Pembicaraan kami mulai melantur kemana mana, mulai dari keluarga, sekolah, dan lainnya. Benyamin orang yang cukup ramah, kami seperti bisa sedikit melepas ketegangan dengan berbicara dengannya. Kami terus bercakap cakap hingga mataharipun sudah mulai bersembunyi. Aku berjalan menuju kamar dan mencoba untuk tertidur.

Ada yang mengganjal di pikiranku. Aku sudah memejamkan mata selama kurang lebih dua jam tapi tetap tidak bisa tertidur. Ku backward lagi semua ingatanku, kucuba mengingat ingat seperti ada yang janggal.

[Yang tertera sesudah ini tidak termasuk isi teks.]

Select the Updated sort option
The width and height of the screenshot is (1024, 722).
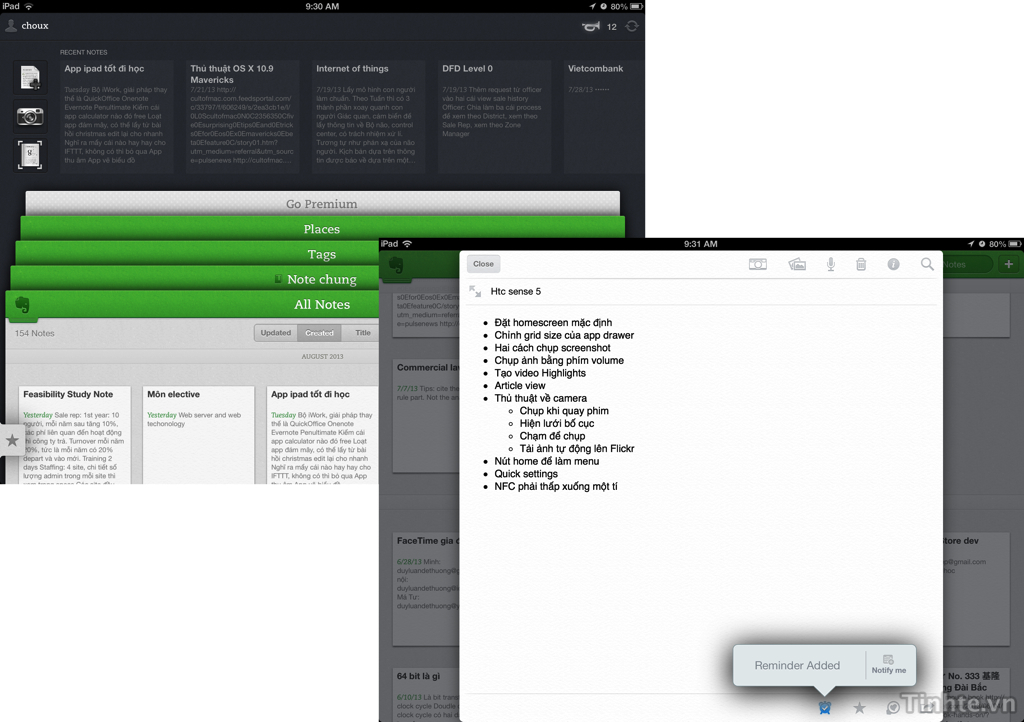[276, 333]
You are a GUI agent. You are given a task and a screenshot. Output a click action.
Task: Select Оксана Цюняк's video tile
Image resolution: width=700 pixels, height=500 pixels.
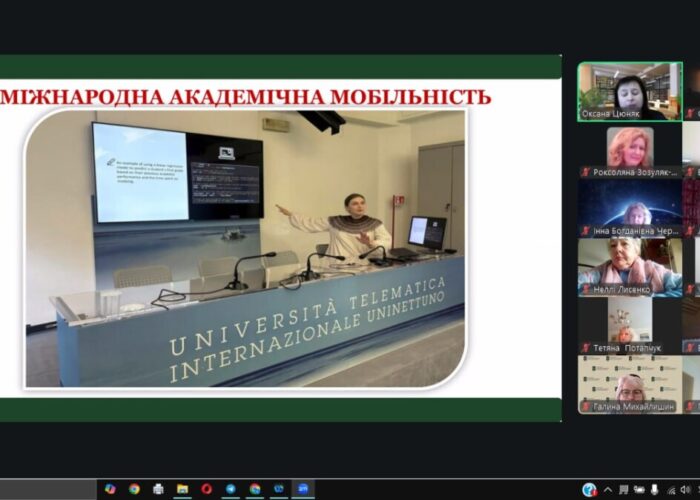[x=629, y=91]
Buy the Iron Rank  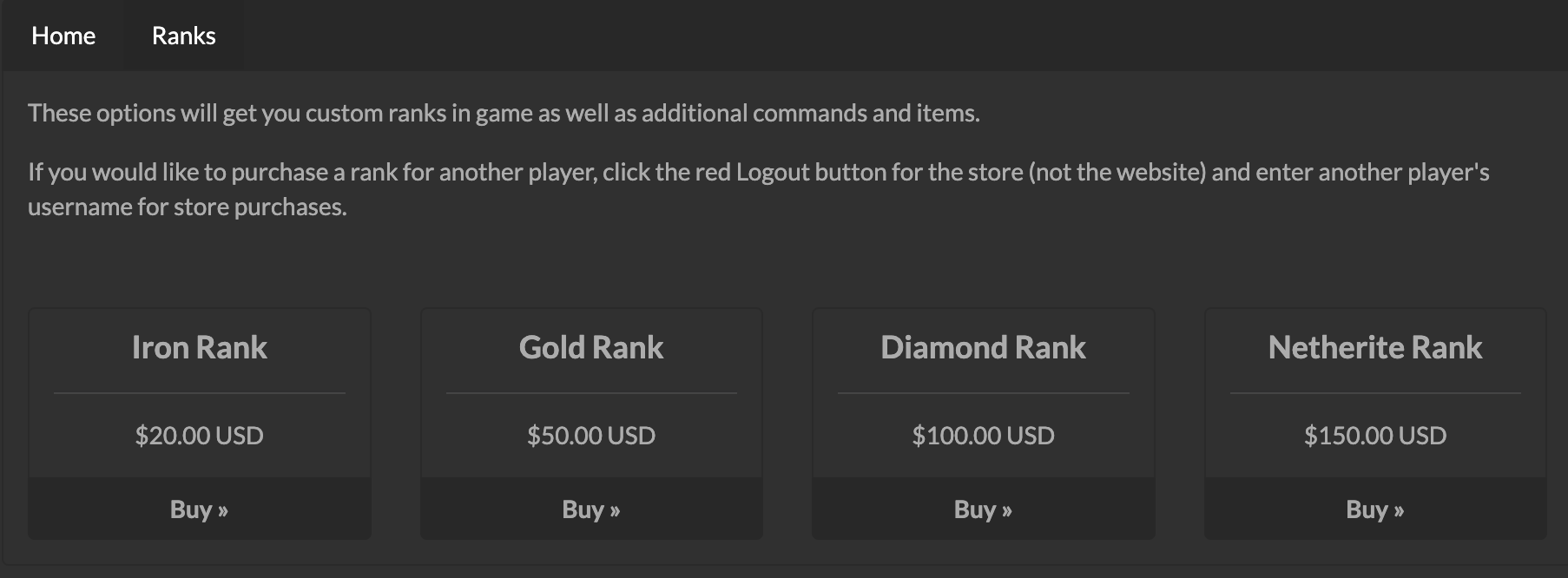pos(200,509)
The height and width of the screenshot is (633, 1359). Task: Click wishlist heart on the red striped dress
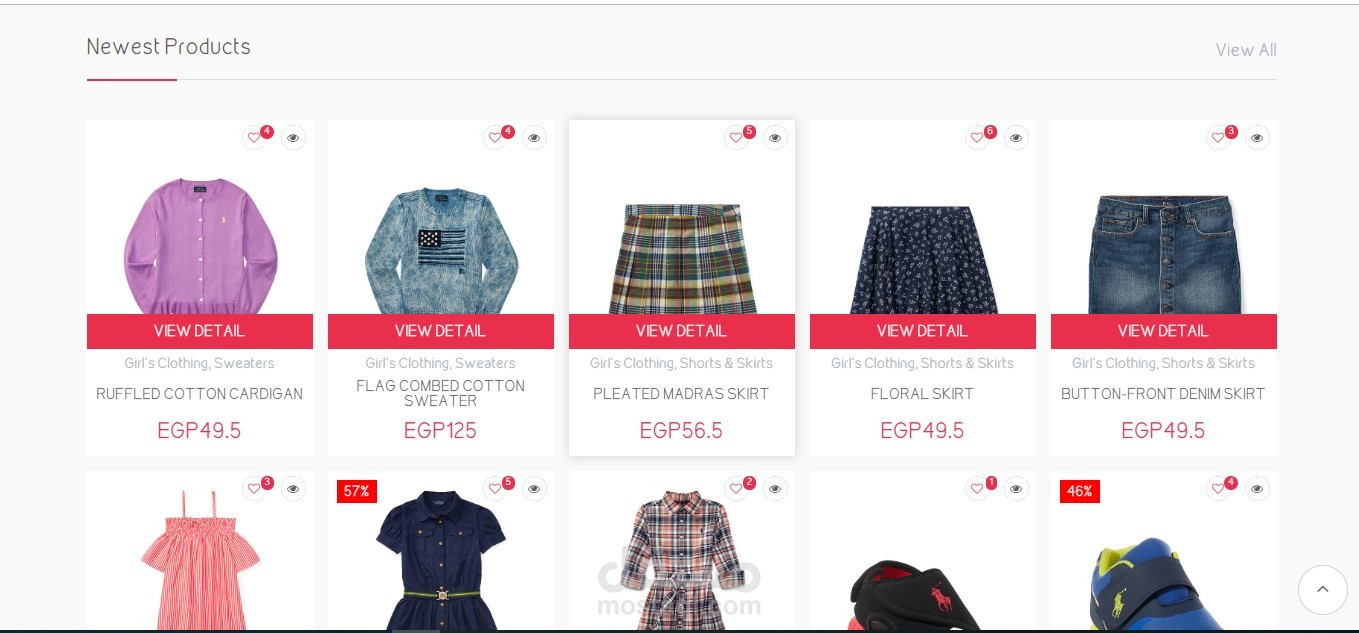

               Terlintas di pikiranku akan kamar Mike, semua terasa wajar tapi ada yang aneh. Sepertinya aku sudah menemukan petunjuk ruang tertutup itu,tapi aku masih bingung apa yang salah. Kuputar putar terus ingatanku ini, rasanya kepala ini sudah mau pecah saja. Rasa penasaran semakin mengganggu otakku. Ingin rasanya kuputar ulang semuanya. Rasanya ada kata kata yang aneh, juga sesuatu yang aneh di pintu Mike. Tapi aku tidak bisa ingat apapun tentang itu. Mungkin ini bukan tugasku untuk memikirkan ini, aku sudah bertingkah seperti seorang detektif muda yang sok tahu. Posisi ku pun dalam rumah ini sama seperti yang lain, tidak beda, tidak lebih tinggi dan tidak lebih rendah.

               Tapi aku percaya, mungkin ini yang disebut naluri bahwa aku bisa mengungkap semua ini, dan aku merasa ini sudah akan sampai pada akhirnya, aku tidak tau dari sudut pandang apa aku bisa berkata demikian tapi perasaan ini kuat sekali.

               Dalam lamunanku itu, lamunan yang sebenarnya tidak begitu penting, aku tertidur,tertidur dengan sangat pulas. Aku berharap agar tidak usah terbangun lagi sampai saatnya para polisi datang menjemput kami. Aku sudah lelah dengan semua ini, dengan semua yang tewas hingga saat ini, rasa muak sudah mulai menyerangku. Aku sudah tidak bersemangat lagi, sekarang perasaanku sama seperti yang lain, hilang sudah rasa semangat, aku sudah muak. Tetapi perasaan yang kuat ini menunjukan sesuatu kepadaku, aku tidak boleh berhenti disini,bagaimana kalau si pelaku ingin melenyapkan semua saksi, itu berarti hidupku juga dalam taruhan ini. Taruhan besar yang penjudi manapun tidak akan mau melakukannya. Taruhan yang lebih berbahaya daripada Russian roulette.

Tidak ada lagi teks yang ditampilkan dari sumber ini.